Finger bandage uses sweat to provide health monitoring at fingertips

A sweat-powered wearable could make it possible to continuously and individually monitor health as easy as wearing a Band-Aid. Engineers at the University of California, San Diego, have developed an electronic device that monitors levels of vital chemicals (such as glucose, vitamins, and even medications) in the sweat on your fingertips, from which it draws its energy.

The advance was published on September 3 in Natural electronics by the research group of Joseph Wang, Aiiso Yufeng Li Family Professor in the Department of Chemical and Nano Engineering at UC San Diego.

The device, which wraps around the finger, draws its power from an unexpected source: sweat from the fingertips. Despite their small size, fingers are among the largest producers of sweat in the body, with more than a thousand sweat glands each. These glands can produce 100 to 1,000 times more sweat than most other parts of the body, even at rest.

This constant trickle of natural perspiration, without any stimulus or physical activity, provides a reliable source of energy, powering the device even during periods of inactivity or sleep.

The device consists of several electronic components printed on a thin, flexible and stretchable polymer material. Its design allows it to conform to the finger while being robust enough to withstand repeated bending, stretching and movements.

“It relies on a remarkable integration of energy harvesting and storage components, with multiple biosensors in a fluidic microchannel, as well as the corresponding electronic controller, all within reach,” Wang said.
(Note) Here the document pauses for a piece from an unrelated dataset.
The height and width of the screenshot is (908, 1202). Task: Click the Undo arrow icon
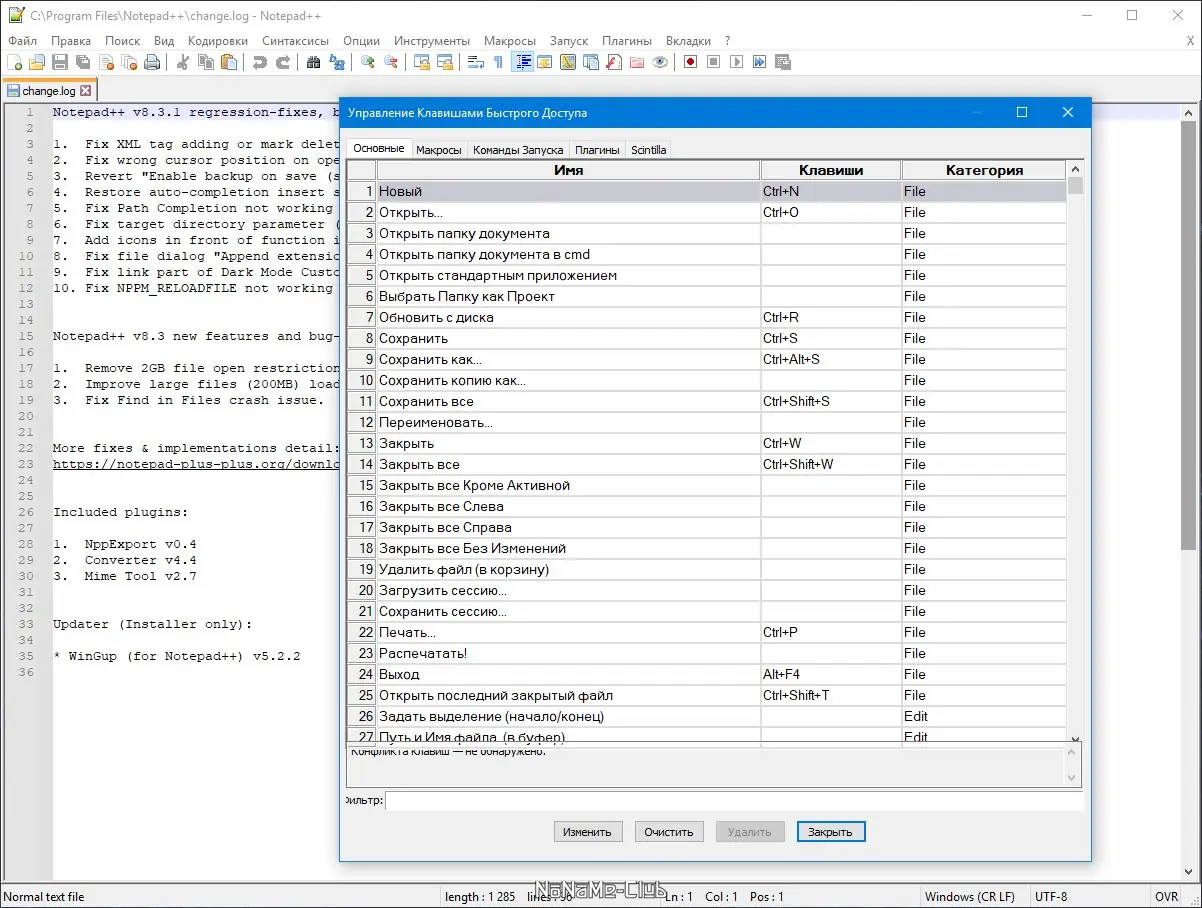pyautogui.click(x=260, y=62)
At the heart of its operation are biofuel cells placed where the device contacts the fingertip. These cells have been specially designed to efficiently collect and convert chemicals in sweat into electricity. This electricity is stored in a pair of expandable silver-zinc chloride batteries, which power a series of sensors (four in total), each tasked with monitoring a specific biomarker: glucose, vitamin C, lactate and levodopa, a drug used to treat Parkinson’s disease.

Sweat is channeled to these sensors through tiny paper microfluidic channels. The device analyzes biomarker levels, while drawing the energy it needs from the sweat it collects. A small chip processes the signals from the sensors and wirelessly transmits the data via Bluetooth Low Energy to a custom-designed smartphone or laptop app.
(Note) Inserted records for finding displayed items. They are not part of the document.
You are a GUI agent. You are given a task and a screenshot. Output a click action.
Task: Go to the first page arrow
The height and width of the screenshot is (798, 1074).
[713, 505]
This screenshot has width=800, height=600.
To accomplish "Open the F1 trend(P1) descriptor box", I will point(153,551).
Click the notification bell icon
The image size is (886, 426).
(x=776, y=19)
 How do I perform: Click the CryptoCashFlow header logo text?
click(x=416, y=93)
“This is an automatic health monitoring system at your fingertips,” said Shichao Ding, co-senior author of the study and a postdoctoral researcher in Wang’s research group at the Jacobs School of Engineering at the University of California, San Diego. “The wearer can be resting or asleep, and the device can still harvest energy and track biomarker levels.”

In testing, a subject wore the device throughout the day to track glucose levels during meals, lactate levels during desk work and exercise, vitamin C levels while drinking orange juice, and levodopa levels after eating fava beans, a natural source of the compound.

Ding and co-first author Tamoghna Saha say the device can be customized to meet individual health needs by detecting different sets of biomarkers.

Researchers are working on developing a closed-loop system that not only monitors biomarkers but also administers treatments based on the data collected. For example, in the case of diabetes, such a device could continuously monitor glucose levels and automatically administer insulin if needed, and then assess the effectiveness of the treatment by further monitoring biomarker levels.

“Autonomous power, sensing and processing all in one device: that’s the ultimate goal,” Ding said.